**WHAT THE TASK REQUIRES**
Please return the full listing. Every line must match exactly.

**EXERCISE MATERIAL**
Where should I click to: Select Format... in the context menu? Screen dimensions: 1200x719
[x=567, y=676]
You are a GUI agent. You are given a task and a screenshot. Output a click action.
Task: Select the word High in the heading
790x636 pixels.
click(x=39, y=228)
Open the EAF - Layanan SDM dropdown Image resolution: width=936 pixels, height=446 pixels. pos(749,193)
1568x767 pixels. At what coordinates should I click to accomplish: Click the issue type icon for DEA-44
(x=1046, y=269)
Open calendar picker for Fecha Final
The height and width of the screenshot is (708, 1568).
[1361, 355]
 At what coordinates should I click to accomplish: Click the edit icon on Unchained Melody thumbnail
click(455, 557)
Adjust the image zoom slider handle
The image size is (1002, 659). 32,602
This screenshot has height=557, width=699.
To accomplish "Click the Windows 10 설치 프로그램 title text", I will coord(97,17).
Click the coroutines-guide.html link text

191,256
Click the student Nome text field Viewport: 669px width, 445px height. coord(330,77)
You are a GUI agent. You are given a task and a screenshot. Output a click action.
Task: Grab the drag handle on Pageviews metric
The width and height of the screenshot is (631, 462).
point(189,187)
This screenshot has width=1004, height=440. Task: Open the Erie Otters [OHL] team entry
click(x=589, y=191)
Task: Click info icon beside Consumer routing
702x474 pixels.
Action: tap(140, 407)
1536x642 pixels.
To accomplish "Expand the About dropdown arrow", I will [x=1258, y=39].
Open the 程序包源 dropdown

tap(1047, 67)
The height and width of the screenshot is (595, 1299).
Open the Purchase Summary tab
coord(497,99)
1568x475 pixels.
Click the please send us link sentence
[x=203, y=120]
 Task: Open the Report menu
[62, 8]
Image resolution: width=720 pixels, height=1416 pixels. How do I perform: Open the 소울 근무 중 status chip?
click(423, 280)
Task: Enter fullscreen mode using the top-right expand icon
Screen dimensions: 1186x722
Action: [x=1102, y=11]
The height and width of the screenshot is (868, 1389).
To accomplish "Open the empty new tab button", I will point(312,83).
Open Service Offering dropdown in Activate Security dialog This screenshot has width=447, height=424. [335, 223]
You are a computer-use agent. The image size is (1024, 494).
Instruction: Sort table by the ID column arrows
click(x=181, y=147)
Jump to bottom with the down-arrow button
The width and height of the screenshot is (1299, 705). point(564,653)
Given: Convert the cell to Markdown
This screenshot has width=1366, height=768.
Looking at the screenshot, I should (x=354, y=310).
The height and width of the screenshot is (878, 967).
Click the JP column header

**OUTPUT OF THE TASK**
Where should I click to: Select Format... in the context menu? Screen dimensions: 1200x719
[x=567, y=676]
You are a GUI agent. You are given a task and a screenshot. Output a click action.
Task: Select the word High in the heading
790x636 pixels.
click(x=39, y=228)
Open the EAF - Layanan SDM dropdown Image resolution: width=936 pixels, height=446 pixels. pos(749,193)
1568x767 pixels. At what coordinates should I click to accomplish: Click the issue type icon for DEA-44
(x=1046, y=269)
Open calendar picker for Fecha Final
The height and width of the screenshot is (708, 1568).
[1361, 355]
 At what coordinates should I click to accomplish: Click the edit icon on Unchained Melody thumbnail
click(455, 557)
Adjust the image zoom slider handle
The image size is (1002, 659). 32,602
This screenshot has height=557, width=699.
To accomplish "Click the Windows 10 설치 프로그램 title text", I will coord(97,17).
Click the coroutines-guide.html link text

191,256
Click the student Nome text field Viewport: 669px width, 445px height. coord(330,77)
You are a GUI agent. You are given a task and a screenshot. Output a click action.
Task: Grab the drag handle on Pageviews metric
The width and height of the screenshot is (631, 462).
point(189,187)
This screenshot has width=1004, height=440. Task: Open the Erie Otters [OHL] team entry
click(x=589, y=191)
Task: Click info icon beside Consumer routing
702x474 pixels.
Action: tap(140, 407)
1536x642 pixels.
To accomplish "Expand the About dropdown arrow", I will [x=1258, y=39].
Open the 程序包源 dropdown

tap(1047, 67)
The height and width of the screenshot is (595, 1299).
Open the Purchase Summary tab
coord(497,99)
1568x475 pixels.
Click the please send us link sentence
[x=203, y=120]
 Task: Open the Report menu
[62, 8]
Image resolution: width=720 pixels, height=1416 pixels. How do I perform: Open the 소울 근무 중 status chip?
click(423, 280)
Task: Enter fullscreen mode using the top-right expand icon
Screen dimensions: 1186x722
Action: [x=1102, y=11]
The height and width of the screenshot is (868, 1389).
To accomplish "Open the empty new tab button", I will point(312,83).
Open Service Offering dropdown in Activate Security dialog This screenshot has width=447, height=424. [335, 223]
You are a computer-use agent. The image size is (1024, 494).
Instruction: Sort table by the ID column arrows
click(x=181, y=147)
Jump to bottom with the down-arrow button
The width and height of the screenshot is (1299, 705). point(564,653)
Given: Convert the cell to Markdown
This screenshot has width=1366, height=768.
Looking at the screenshot, I should (x=354, y=310).
The height and width of the screenshot is (878, 967).
Click the JP column header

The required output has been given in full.